Description of the task:
In the listing below, locate the line that contains "Given: Toggle grid display in status bar" and the line that contains "Viewport: 1147px width, 817px height.". Restate word for word those two lines and every line between them, and nothing else.

Stored data:
=====

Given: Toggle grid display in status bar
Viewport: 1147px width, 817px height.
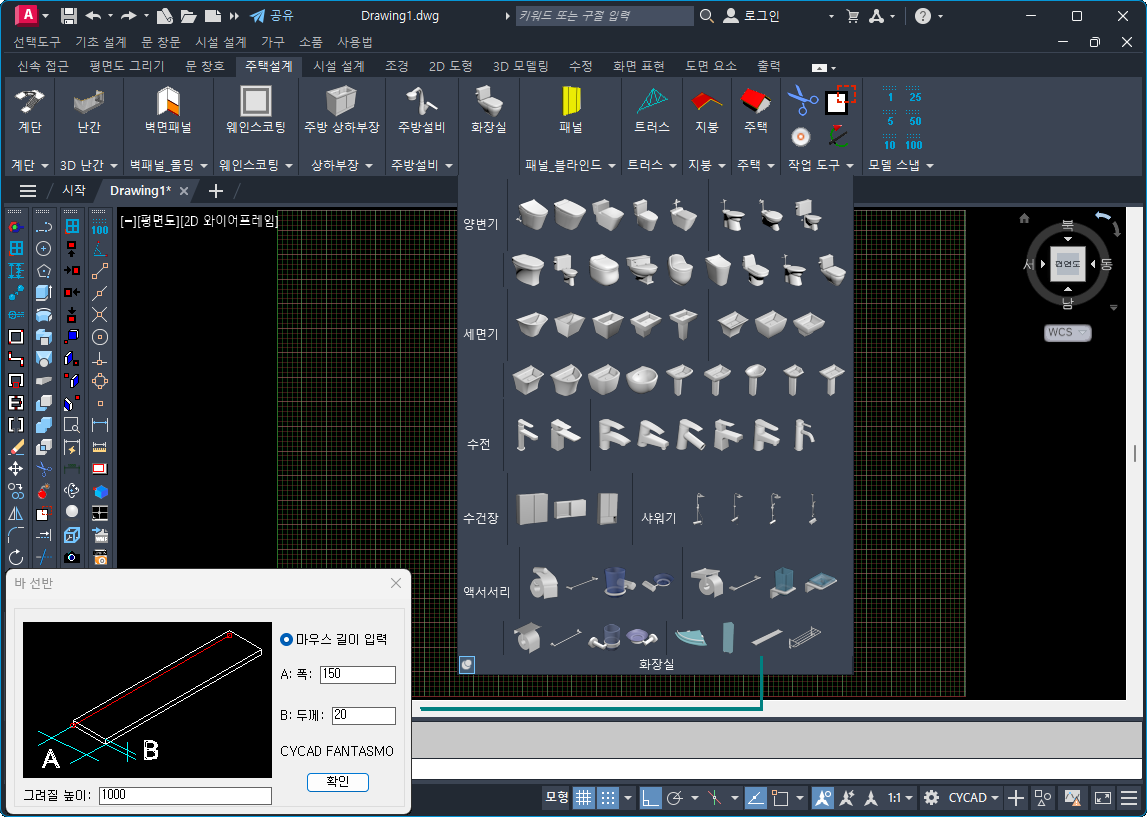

=====

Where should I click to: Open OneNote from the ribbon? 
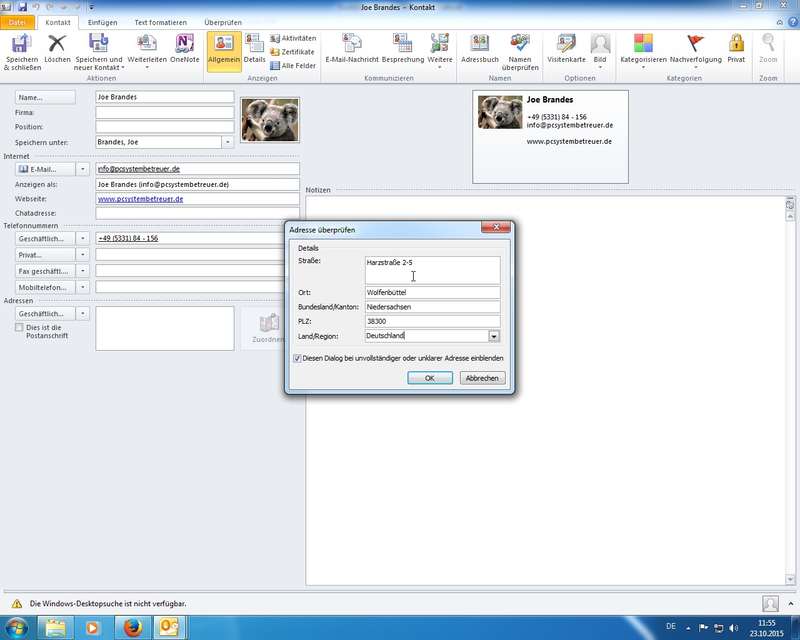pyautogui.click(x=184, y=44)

=====

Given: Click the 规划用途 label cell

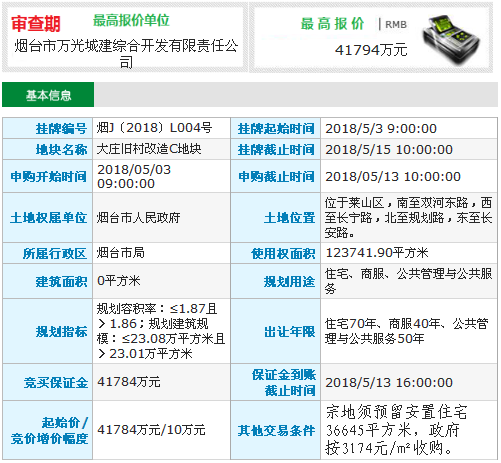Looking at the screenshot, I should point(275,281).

=====

Task answer:
Given: Toggle grid display in status bar
Viewport: 1147px width, 817px height.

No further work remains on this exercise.